Should We Develop A Genetic Genealogy Strategy For Future Testing Advancements?

When it comes to autosomal DNA testing, the smart advice is to test your eldest living family members.

None of us are going to be around forever. Life is short and we must gather, while it's available, the irreplaceable spit data that can provide deeper insights into our family's history.

But how do we prepare for future advancements in genetic genealogical testing?

Surely the autosomal testing that currently dominates (e.g. AncestryDNA, 23andMe, MyHeritage, and FTDNA) won't be here for the duration. Something new and presumably better (meaning technologically more advanced) will eventually bound onto the scene replacing the current iteration of autosomal tests.

In preparation for that anticipated new product, should genetic genealogists act now to preserve their eldest family's data, so it can be examined by whatever newfangled test comes to market?

DNA storage for genealogical purposes is possible. One company, FamilyTree DNA, stores customers' DNA samples (purportedly for 25 years). To my knowledge, none of the other genealogically-focused providers currently offer this service.

Is a smart strategy to test older relatives with companies like FamilyTree DNA to preserve a copy of their DNA sample? This way, when new technology is available (and affordable), the sample can be examined by the latest test.

It seems prudent to be forward thinking with our DNA testing strategies both now and in the years ahead - particularly when our eldest family members may no longer be around to provide testing samples.

On the surface, this seems quite sensible. But we haven't even touched on the ethical considerations of preserving and testing DNA samples of family members after they've passed away. Clearly, it's a complicated issue that requires measured consideration.

I'm curious what others think about the matter and what steps, if any, you're undertaking to protect samples for future testing.

What's your take on developing a genetic genealogy strategy for future testing advancements? What other considerations should come into play?


  1. I wish genetic genealogy was about 3 decades older. I am the senior generation, but I would have loved to have had DNA samples from my parents and grandparents. The best plan is still to test one's oldest living relatives first. I've taken the autosomal and mtDNA tests, as has my husband and he's also done the Y-DNA 111.

    1. It sounds like you and your husband have done what can be done to have samples that are preserved for the future.

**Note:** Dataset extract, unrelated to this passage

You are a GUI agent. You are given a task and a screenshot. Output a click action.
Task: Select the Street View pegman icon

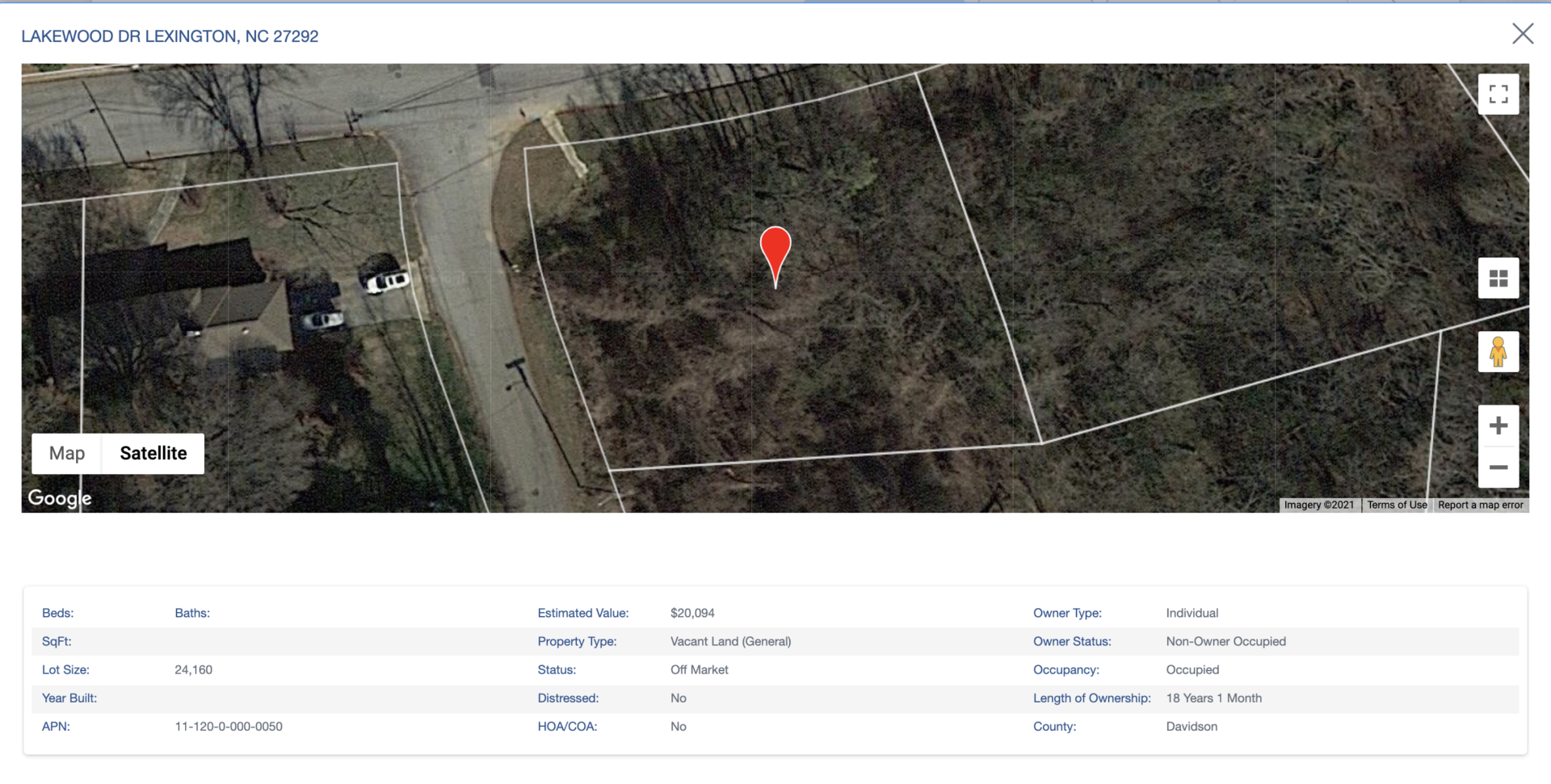tap(1498, 352)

      With respect to your parents and our ancestors who have passed, I am curious to see how DNA artifact testing evolves in the coming years. Will it become increasingly easier to obtain samples from sealed envelopes or licked stamps? I've even seen some speculation that hair (without the follicle) could yield helpful information. But for now I think it's science fiction still teetering on reality and mainstream.

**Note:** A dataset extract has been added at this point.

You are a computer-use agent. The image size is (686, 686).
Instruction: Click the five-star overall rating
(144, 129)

  2. Interesting question. I am so skeptical of DNA testing as a research tool that I haven't really worried about this. In some ways I think the privacy concerns outweigh the benefits of genealogical benefits. For people searching for birth parents or siblings, the benefits may outweigh those concerns (although if birth families don't want to be found, then perhaps they don't.) But using DNA to find some ninth cousin, twice removed seems less important than protecting someone's privacy from government or corporate intrusions.

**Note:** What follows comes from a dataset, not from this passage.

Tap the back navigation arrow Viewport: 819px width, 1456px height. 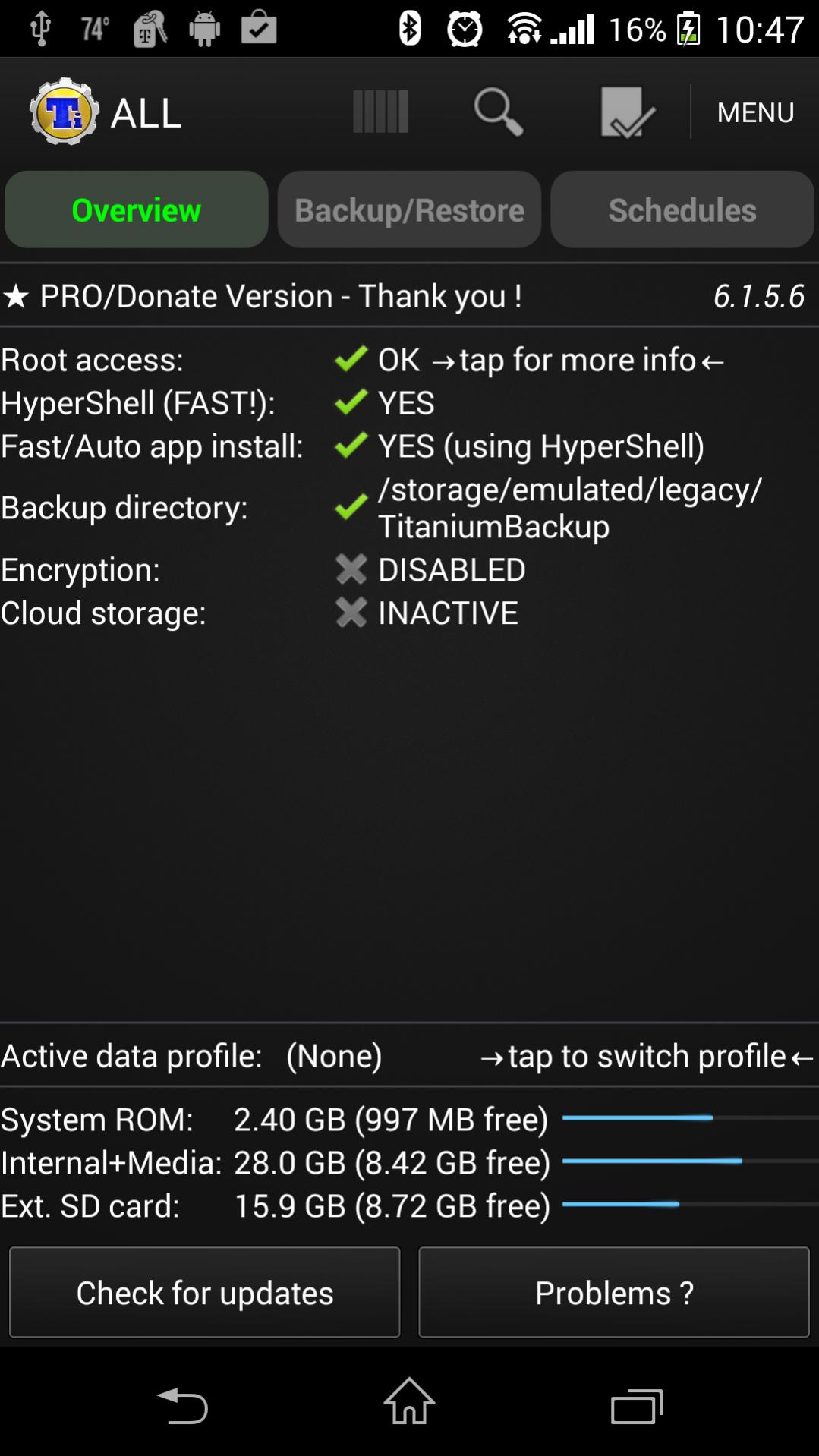(182, 1405)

    1. I 100% agree that privacy is and must remain the top priority.

      But, of course, I'm a proponent of DNA testing (it's how I learned my grandfather was the product of an extramarital relationship and introduced me to my Kirks). Without it, my family tree would look very different. If I had more research time to dedicate to other lines, I know it could help me identify ancestors quite near in time. For me, it's been a mission critical tool.

    2. I am not suggesting at all that DNA can't be an important tool for some people's research. I know that for many it can be. I just haven't had that good fortune. But even so, I do worry about surveillance by third parties who will use this information for all kinds of purposes, some good, some evil. I don't know how we control that.

    3. I hear you and share your concerns for privacy, Amy. It's one of the growing concerns in the digital age.